Plaintiff, Peninsula Motor Club (Peninsula), brings this action for the recovery of income tases and accompanying interest paid for the taxable year ended December 31, 1988. Upon audit by the Internal Revenue Service, plaintiff’s income for its 1970 and 1971 taxable years was increased and its net operating losses for those years decreased, such that plaintiff’s operating loss carrybacks to 1968, under section 172 of the Internal Revenue Code were reduced. As a result, additional income taxes of $51,183.22, plus statutory interest of $11,583.05 were assessed against plaintiff for the taxable year 1968. The total amount of the additional assessment was $62,766.27, which was paid about October 23,1974. Plaintiff filed a timely claim for refund and thereafter instituted this action.

Peninsula is a Florida corporation formed in 1936. As an automobile club, it provides the following services to both its first-year and renewal members: (1) 24-hour nationwide emergency road service; (2) bail bonds for minor traffic violations and reimbursement for some legal fees; (3) Film “Club” and Mailing Service, automobile license procurement, a monthly newspaper and fully warranted tires and batteries. For tax purposes, plaintiff is considered a “membership organization” within the meaning of section 456(e) of the Internal Reveue Code, in that it (1) is “organized without capital stock of any kind,” and (2) distributes no part of its net earnings to any member. I.R.C. § 456(e) (3) (A-B).

Since plaintiff qualifies for and has elected to be treated as a “membership organization” within the meaning of section 456, it is entitled to report membership dues received as “prepaid dues income” and to spread the income ratably over the period in which membership services are provided, rather than reporting such income in the year received.

PROBLEMS AND TASKS:
a) Which dollar amounts does the tax refund excerpt state? List each one with what it represents.
b) Answer these questions from the tax refund excerpt:
(i) In which state is Peninsula incorporated, and in what year was it formed?
(ii) About when was the additional assessment paid?
(iii) Under which section of the Internal Revenue Code were the plaintiff's operating loss carrybacks to 1968 made?
c) Can you transcribe everything in the tax refund excerpt from "Since plaintiff qualifies" down to "the year received."?

PROVIDED INFORMATION:
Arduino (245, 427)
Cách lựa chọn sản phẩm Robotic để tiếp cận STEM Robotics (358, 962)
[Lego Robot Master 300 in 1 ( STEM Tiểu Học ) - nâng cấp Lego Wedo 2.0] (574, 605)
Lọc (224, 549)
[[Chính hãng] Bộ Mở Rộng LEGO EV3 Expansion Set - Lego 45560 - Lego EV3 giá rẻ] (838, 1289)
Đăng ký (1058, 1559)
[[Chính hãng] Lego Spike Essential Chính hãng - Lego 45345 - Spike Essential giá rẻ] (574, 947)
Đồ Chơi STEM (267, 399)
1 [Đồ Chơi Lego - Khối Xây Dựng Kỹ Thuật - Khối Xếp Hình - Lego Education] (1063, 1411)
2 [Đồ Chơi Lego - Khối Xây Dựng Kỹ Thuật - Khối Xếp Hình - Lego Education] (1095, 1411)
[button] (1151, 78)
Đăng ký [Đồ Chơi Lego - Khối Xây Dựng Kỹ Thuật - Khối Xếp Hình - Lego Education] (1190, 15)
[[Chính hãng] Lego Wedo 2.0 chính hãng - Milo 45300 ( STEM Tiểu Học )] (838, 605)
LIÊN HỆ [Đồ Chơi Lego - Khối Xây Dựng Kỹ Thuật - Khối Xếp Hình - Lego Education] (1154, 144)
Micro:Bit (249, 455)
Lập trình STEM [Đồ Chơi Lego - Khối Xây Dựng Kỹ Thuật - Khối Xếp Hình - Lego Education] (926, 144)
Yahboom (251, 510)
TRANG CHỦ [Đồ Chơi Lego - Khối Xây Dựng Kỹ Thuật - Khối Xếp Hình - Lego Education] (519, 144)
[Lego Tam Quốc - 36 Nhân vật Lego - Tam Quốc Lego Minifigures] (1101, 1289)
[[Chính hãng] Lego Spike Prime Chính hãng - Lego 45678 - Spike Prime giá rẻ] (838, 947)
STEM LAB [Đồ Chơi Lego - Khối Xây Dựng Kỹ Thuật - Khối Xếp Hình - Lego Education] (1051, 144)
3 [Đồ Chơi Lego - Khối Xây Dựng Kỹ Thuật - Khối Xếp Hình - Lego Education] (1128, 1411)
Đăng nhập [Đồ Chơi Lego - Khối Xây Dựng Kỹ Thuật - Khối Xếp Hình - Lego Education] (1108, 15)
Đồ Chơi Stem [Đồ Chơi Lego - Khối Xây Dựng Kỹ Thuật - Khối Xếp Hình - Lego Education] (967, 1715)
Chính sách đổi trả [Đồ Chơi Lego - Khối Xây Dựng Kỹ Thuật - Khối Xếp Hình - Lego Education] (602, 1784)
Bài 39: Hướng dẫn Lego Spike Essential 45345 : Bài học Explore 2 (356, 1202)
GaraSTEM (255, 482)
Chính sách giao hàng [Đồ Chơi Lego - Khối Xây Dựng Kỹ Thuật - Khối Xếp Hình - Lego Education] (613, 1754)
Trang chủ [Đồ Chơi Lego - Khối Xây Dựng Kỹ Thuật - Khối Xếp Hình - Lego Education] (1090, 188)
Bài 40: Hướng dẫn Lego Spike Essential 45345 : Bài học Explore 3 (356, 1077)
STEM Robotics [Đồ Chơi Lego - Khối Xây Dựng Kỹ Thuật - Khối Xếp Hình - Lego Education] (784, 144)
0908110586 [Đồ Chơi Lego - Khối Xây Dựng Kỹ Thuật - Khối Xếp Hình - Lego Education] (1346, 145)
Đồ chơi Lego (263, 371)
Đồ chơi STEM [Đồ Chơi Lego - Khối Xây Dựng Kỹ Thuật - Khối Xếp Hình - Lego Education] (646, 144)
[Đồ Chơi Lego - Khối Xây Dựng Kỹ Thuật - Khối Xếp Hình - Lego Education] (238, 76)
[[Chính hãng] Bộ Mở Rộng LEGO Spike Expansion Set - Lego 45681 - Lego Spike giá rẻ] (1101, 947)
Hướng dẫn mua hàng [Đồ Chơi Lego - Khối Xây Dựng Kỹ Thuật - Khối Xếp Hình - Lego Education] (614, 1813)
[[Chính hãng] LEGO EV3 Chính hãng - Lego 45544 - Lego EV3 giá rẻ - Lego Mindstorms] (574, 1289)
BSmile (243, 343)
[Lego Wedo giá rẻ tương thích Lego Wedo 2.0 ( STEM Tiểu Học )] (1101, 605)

RESULTS FOR THE EXERCISE:
a)
- $51,183.22: additional income taxes assessed against the plaintiff for the taxable year 1968
- $11,583.05: statutory interest assessed along with those taxes
- $62,766.27: the total amount of the additional assessment, paid about October 23, 1974

b)
(i) Florida, 1936
(ii) About October 23, 1974
(iii) Section 172

c)
Since plaintiff qualifies for and has elected to be treated as a “membership organization” within the meaning of section 456, it is entitled to report membership dues received as “prepaid dues income” and to spread the income ratably over the period in which membership services are provided, rather than reporting such income in the year received.